Before attempting to get an idea of his form, it is helpful to first understand what he means by “cruelty.” A quote from Wikipedia states, “The Theatre of Cruelty aimed to hurl the spectator into the centre of the action, forcing them to engage with the performance on an instinctive level. For Artaud, this was a cruel, yet necessary act upon the spectator designed to shock them out of their complacency” (Wikipedia) To follow up on this, Lee Jamieson explains that “Artaud sought to remove aesthetic distance, bringing the audience into direct contact with the dangers of life. By turning theatre into a place where the spectator is exposed rather than protected, Artaud was committing an act of cruelty upon them” (Wikipedia). Artaud basically wants to make theater more realistic and involve the audience, pulling them right into the play with images and sounds. The same article says, “In one production that he did about the plague he used sounds so realistic that some members of the audience were sick in the middle of the performance.” This starts to clear things up a little more. Artaud wants theater to be so powerful, so realistic, and so inclusive that it could cause people to get sick and/or leave the auditorium. In an attempt to project this explanation in a more concrete manner, here is a short, cruel clip from a film titled Un Chien Andalou by Salvador Dali and Luis Buñuel ([1:22] Un Chien Andalou).

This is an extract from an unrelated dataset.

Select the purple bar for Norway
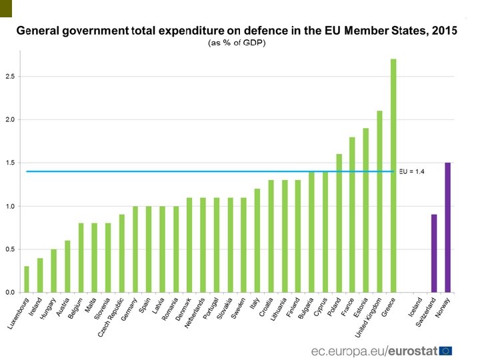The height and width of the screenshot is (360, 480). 448,227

This inclusion of the audience in theater is similar to Schechner's ideas. Schechner sees a blurred line between play and reality and discusses ways in which play becomes reality and vice-versa. Similarly, Artaud says, “Instead of making the stage and auditorium two closed worlds, without possible communication, spreads its visual and sonorous outbursts over the entire mass of the spectators” (86). He wants to completely erase the line between the stage and the auditorium and shatter the wall that separates them. He says that there must be more sounds and images to do so. The audience's senses must be attacked, and they must really feel what is happening on stage. The following clip shows one way in which a band blends the concert stage with theatrics and does just what Artaud says: They spread visual and sonorous outbursts over the entire mass of the spectators. Literally. (GWAR)

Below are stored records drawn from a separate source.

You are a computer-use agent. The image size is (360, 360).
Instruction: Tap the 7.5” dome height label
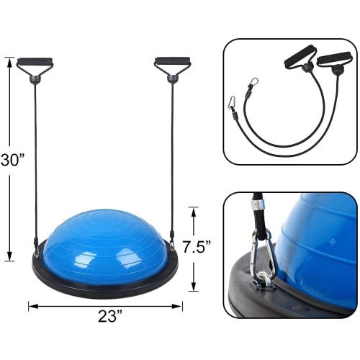pos(197,247)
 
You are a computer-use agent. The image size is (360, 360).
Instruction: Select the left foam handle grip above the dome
pos(35,60)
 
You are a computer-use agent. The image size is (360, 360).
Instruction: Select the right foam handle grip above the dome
pos(173,60)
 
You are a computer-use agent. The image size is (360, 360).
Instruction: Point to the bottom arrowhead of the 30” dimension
pos(9,255)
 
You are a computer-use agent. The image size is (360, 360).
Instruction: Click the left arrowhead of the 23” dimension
pos(34,306)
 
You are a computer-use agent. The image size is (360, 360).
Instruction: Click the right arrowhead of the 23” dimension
pos(177,306)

There is more to his Theatre of Cruelty than just horrific and disgusting sounds and images, though. Artaud's Theatre must also be dreamlike. He says, “In the same way that our dreams have an effect upon us and reality has an effect upon our dreams, so we believe that the images of thought can be identified with a dream which will be efficacious to the degree that it can be projected with the necessary violence” (85). The following clip demonstrates a dream-like scene from the movie The Science of Sleep (SoS). It also demonstrates Artaud's idea that images and sounds should also come to a halt at points to balance it out (discussed in next paragraph). A theater group from Sidney that actually performs interpretations of Artaud's writing explains this idea very well on its website: “When I was a child I dreamt one night of eating soap. For the next few weeks I couldn't get the taste out of my mouth. I didn't like it. But I couldn't get rid of it. It certainly reinforced my own understanding of the power of suggestion. Here is an analogy for what we are doing. The taste of soap, like a virus in the system, remains after the initial infection or incursion” (shadowhousepits.com). Just as the taste of soap remained in this speaker's mouth after a dream—something that didn't really happen—the images, sounds, and tastes should remain with Artaud's audience after a play is over. If this happens, the play successfully “[attacked] the spectator's sensibility on all sides” (86). The following clip from the movie Hannibal is similar to the idea expressed on the Acting Artaud website, in which the spectators' senses of taste and scent are attacked, leaving the taste and scent from the scene lingering in their bodies after the clip has ended ([0:58] Hannibal).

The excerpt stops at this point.